Thursday, April 28, 2016

Your Blues Ain't Like Mine by Bebe Moore Campbell



Today's Throwback Thursday feature was released in 1995, but takes the reader to 1950's Mississippi, so you know it gets really ugly really fast. Atrocities spawned by racism causes fear, anger, and heartache in this one, so brace yourself if  you read this one. It's not currently unavailable as an eBook, but you can find bargains via the vendors on Amazon as well as an Audible audio book. Ms. Campbell was a talent lost way too young. If you haven't read any of her books do yourself a favor and check her out. She even wrote an autobiography entitled Sweet Summer: Growing Up With and Without My Dad. 

Happy Reading!
Monica

Now, in her first novel, repercussions are felt for decades in a dozen lives after a racist beating turns to cold-blooded murder in a small 1950s Mississippi town.

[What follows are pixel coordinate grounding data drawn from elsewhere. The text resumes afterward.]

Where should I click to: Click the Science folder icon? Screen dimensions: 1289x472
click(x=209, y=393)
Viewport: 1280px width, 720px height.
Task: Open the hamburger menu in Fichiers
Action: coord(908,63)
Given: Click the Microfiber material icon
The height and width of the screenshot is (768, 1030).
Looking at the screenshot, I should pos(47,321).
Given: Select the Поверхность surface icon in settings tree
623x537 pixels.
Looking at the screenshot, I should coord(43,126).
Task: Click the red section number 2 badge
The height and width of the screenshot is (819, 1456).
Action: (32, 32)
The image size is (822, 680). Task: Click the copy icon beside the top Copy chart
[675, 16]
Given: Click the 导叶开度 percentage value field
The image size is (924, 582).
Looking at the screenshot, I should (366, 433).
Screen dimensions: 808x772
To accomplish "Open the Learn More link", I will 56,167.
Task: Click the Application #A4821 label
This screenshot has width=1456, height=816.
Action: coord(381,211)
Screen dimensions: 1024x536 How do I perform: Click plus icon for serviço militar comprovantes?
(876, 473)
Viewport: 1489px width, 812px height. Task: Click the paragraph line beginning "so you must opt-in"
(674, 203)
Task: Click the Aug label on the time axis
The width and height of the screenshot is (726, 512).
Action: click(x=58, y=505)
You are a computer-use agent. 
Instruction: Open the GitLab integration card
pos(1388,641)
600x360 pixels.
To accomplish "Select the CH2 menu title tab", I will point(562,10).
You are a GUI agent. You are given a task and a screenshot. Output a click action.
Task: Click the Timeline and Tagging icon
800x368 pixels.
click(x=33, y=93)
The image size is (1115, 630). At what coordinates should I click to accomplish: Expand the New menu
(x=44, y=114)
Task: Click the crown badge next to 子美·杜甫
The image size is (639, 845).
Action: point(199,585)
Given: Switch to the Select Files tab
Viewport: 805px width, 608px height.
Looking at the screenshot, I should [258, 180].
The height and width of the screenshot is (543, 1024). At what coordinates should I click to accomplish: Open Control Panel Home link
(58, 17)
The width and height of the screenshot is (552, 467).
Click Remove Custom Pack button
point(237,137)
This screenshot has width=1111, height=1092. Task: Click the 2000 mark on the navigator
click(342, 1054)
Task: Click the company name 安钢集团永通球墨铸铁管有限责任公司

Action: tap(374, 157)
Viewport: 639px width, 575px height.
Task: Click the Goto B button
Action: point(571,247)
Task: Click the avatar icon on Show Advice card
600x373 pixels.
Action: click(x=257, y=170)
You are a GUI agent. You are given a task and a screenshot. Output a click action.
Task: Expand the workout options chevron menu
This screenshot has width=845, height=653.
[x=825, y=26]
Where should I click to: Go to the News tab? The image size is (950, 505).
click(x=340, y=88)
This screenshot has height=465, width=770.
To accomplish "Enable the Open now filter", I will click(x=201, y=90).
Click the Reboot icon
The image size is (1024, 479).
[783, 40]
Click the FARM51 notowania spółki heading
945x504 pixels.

Chicago-born Amrstrong Tood is fifteen, black, and unused to the ways of the segregated Deep South, when his mother sends him to spend the summer with relatives in rural Mississippi. For speaking a few innocuous words in French to a white woman, Armstrong is killed. And the precariously balanced world and its determined people--white and black--are changed, then and forever, by the horror of poverty, the legacy of justice, and the singular gift of love's power to heal.